Text block

========

Actually, that's all I've got. Sorry.

Sunday, July 24, 2011

My Best Qualities: Sleeping with the Door Closed

I can never seem to fall asleep calmly with the door to my room open. Any time I try to shut my eyes, this looming shadow of worry seems to pounce on me like a ravenous lion, and envelops me until I can groggily slip out of my bed and walk over to the door to close it. It doesn't have to be locked, just firmly closed. I don't know if this could be traced back by a team of psychotherapists to some childhood trauma that I involuntarily suffered from, or some kind of Jungian instinct that was ingrained by the forefathers because of some kind of spiritual connexion that we unknowingly share. I'm pretty sure that neither of those can be true, because what this really boils down to is two primary fears: homicide and zombies.

The first, I suppose isn't so irrational, since anyone could really just slip into my house and start a Murder Party with all the unconscious bodies just laying about. I guess that it couldn't be that hard. At least, not to me. I can't really think of anything I could do if I woke up to some masqued mouth-breathing former mechanic stretched over my body with Thanksgiving Turkey on his mind. After all, he has the knife or ax or serrated screwdriver and is ready to check my organs for life; all I have at my disposal are two pillows and building incontinence. I suppose that the second might give me a small window of surprise, in which I could take my pillows and force him into a comfortable nap - though I can't see many serial killers suffering from narcolepsy. It would just take forever to finish a murder; not even worth it in the end. Now, a killer with sleep apnœa is a whole other story: at least you could hold off your rest until after you've finished desecrating the body; and then you can just lie down in whatever least-bloody part of the bed you can find and take a short nap. But I'd be dead either way, so it doesn't necessarily matter too much to me in the end.

The second fear is zombies. Yes, I know: I'm buying into the zeitgeist! Way to feed memes with cliché deep-seated fears! Don't worry, my inner hipster has already done enough scoffing at my reptillian brain, where you all should feel comfortable in your passive disgust for my general character. However, this doesn't change the fact that sometimes I fear that my casually-ill mother will at some point shuffle into my room, and I thinking her just having woken up in the middle of the night, will attempt to engage her in conversation, at which point I will die. Well, maybe not die outright, but she will probably lunge at me, lacerating some part of my exposed flesh, at which point I will lock myself in the bathroom and eventually attack and cannibalise some downtrodden, unsuspecting survivors holing up in my house for protection. I don't necessarily mean to single out my mother, as my father also has a penchant for roaming the corridor in the middle of the night, so he could as easily lumber into my room and ruin my already-dwindling track record with life. Sometimes I'll even replay the scene in my head indefinitely from the time I lie down to when I slip off into whatever bland dreams follow horrific panic-induced plotting. I can never get to the part where I'm eventually overpowered and consumed by the very people who gave me life - mostly because I already know it'll end that way, no matter how many laundry bins and office chairs cascade into them.

It should come as no surprise, then, that as of today I have still not finished Max Brooks's Zombie Survival Guide, because every time I begin reading it, I starting getting nervous only a few pages in. I get similarly nervous watching or reading anything else zombie-related, but can otherwise finish the movie/show/book without problem, only realising as I lie down in my bed that the virus can hit at any time. Obviously, I realise that it's pure fantasy, that as of yet there is no such thing as that kind of infection; and even if there were, I should be able to take comfort in the fact that my slovenly person would not make it more than a few steps outside of my home in case of such an epidemic without being surely and quickly ended.

========

Record extracts
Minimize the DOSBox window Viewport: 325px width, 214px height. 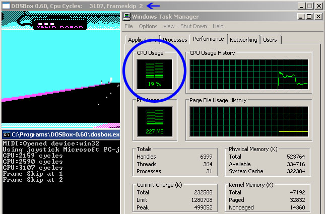click(300, 6)
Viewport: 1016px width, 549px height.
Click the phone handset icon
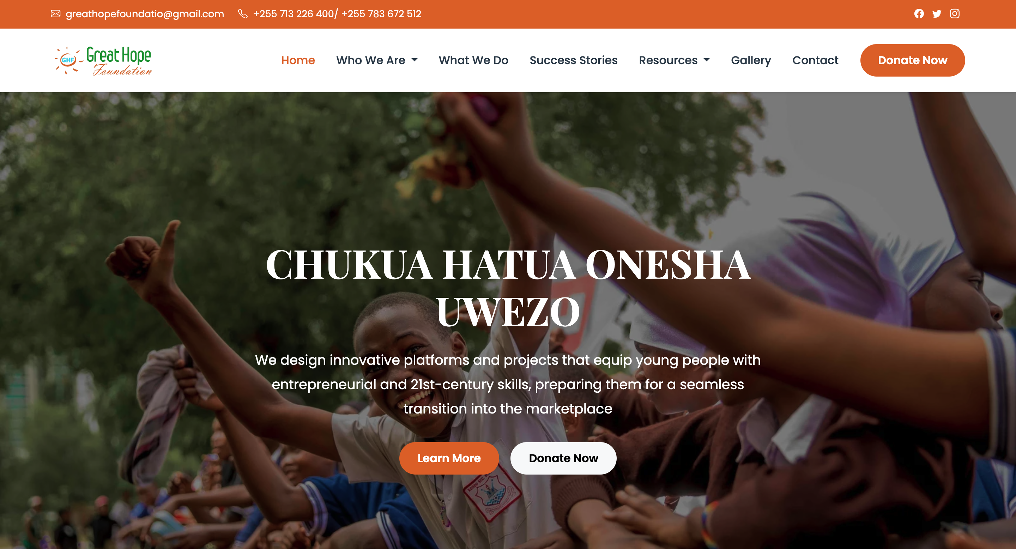(x=243, y=14)
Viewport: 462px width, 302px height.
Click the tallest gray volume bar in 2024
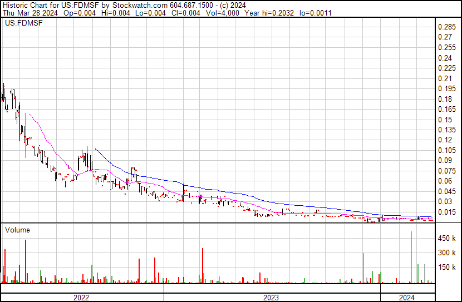411,257
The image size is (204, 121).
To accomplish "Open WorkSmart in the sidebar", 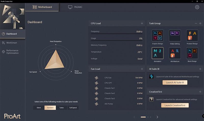I will click(x=12, y=43).
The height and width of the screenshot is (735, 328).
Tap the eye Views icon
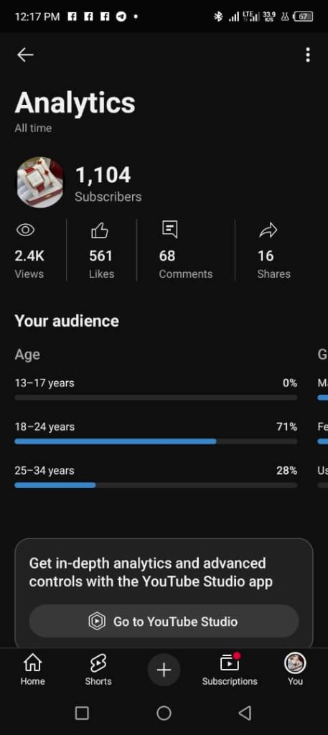[x=25, y=230]
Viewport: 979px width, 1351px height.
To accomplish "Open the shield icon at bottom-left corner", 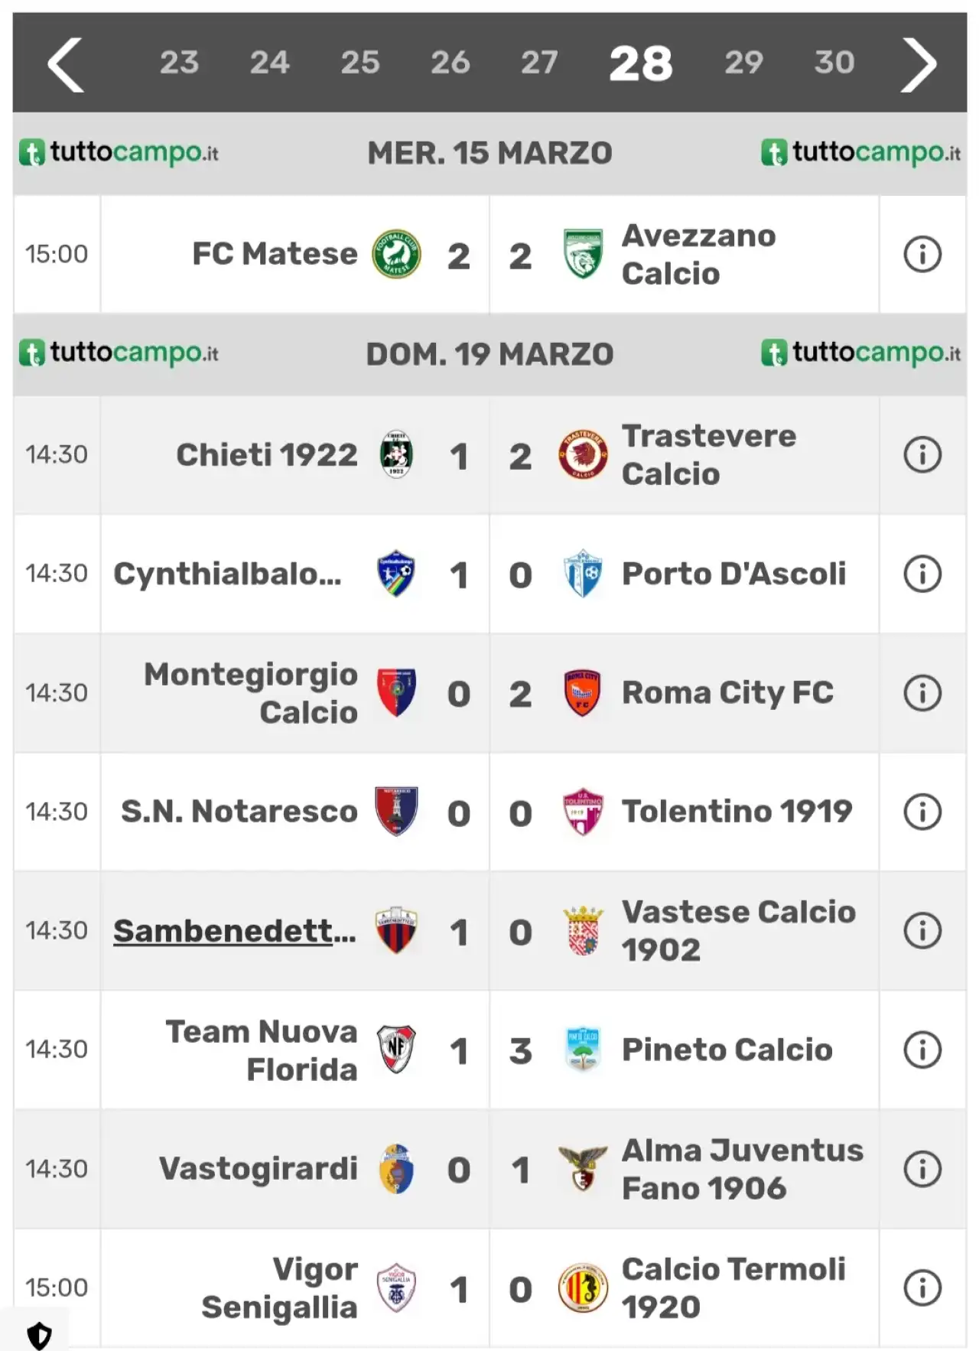I will (x=39, y=1336).
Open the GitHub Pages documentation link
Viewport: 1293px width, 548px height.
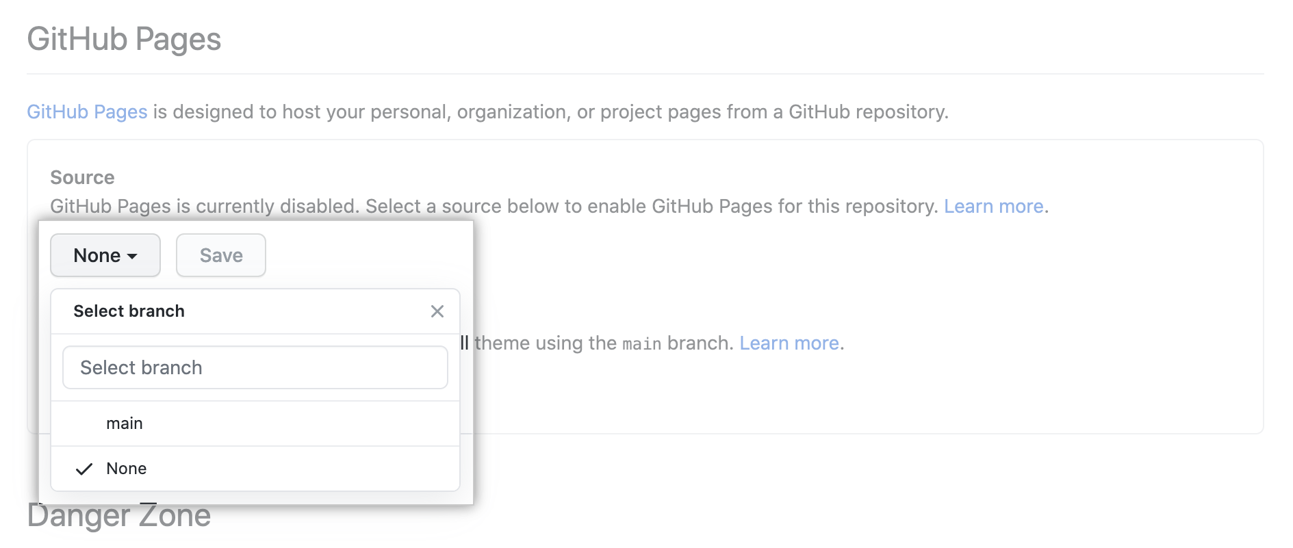87,112
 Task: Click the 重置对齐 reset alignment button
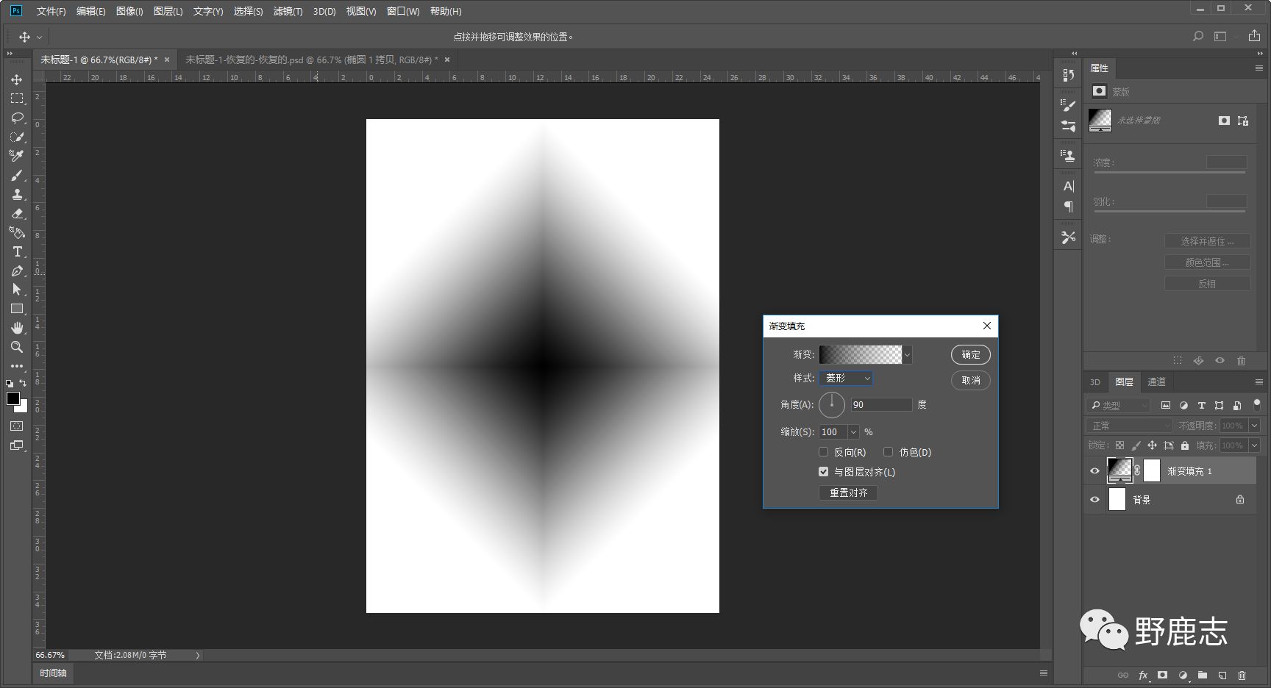[848, 492]
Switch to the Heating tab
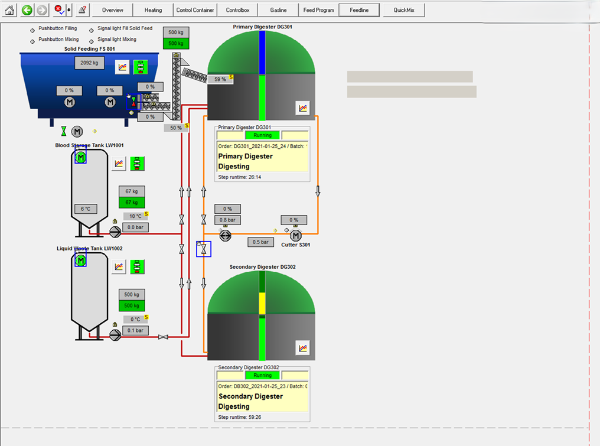 [153, 10]
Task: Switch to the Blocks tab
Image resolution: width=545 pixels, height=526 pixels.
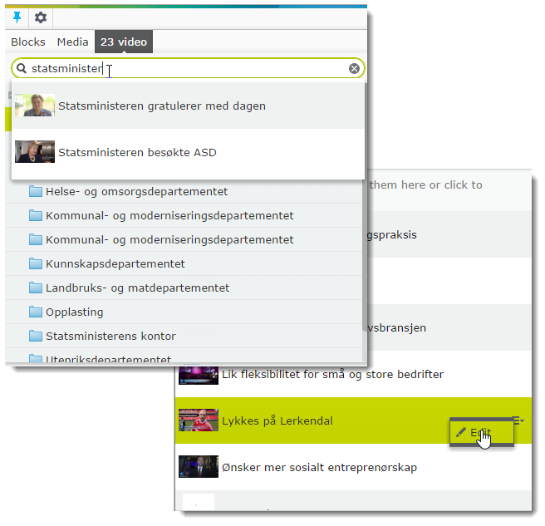Action: click(28, 42)
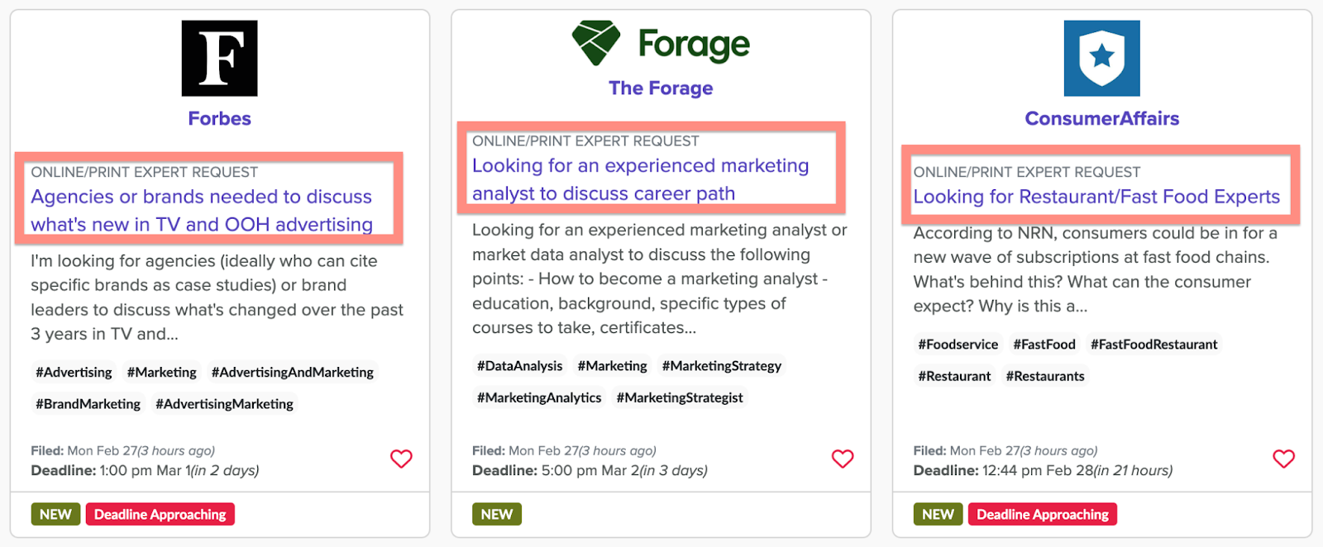
Task: Click Deadline Approaching badge on ConsumerAffairs card
Action: click(1043, 514)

========

Exercise directions
Please reproduce the door-closed post from "Sunday, July 24, 2011" up to and including "homicide and zombies.".

Result below
Sunday, July 24, 2011

My Best Qualities: Sleeping with the Door Closed

I can never seem to fall asleep calmly with the door to my room open. Any time I try to shut my eyes, this looming shadow of worry seems to pounce on me like a ravenous lion, and envelops me until I can groggily slip out of my bed and walk over to the door to close it. It doesn't have to be locked, just firmly closed. I don't know if this could be traced back by a team of psychotherapists to some childhood trauma that I involuntarily suffered from, or some kind of Jungian instinct that was ingrained by the forefathers because of some kind of spiritual connexion that we unknowingly share. I'm pretty sure that neither of those can be true, because what this really boils down to is two primary fears: homicide and zombies.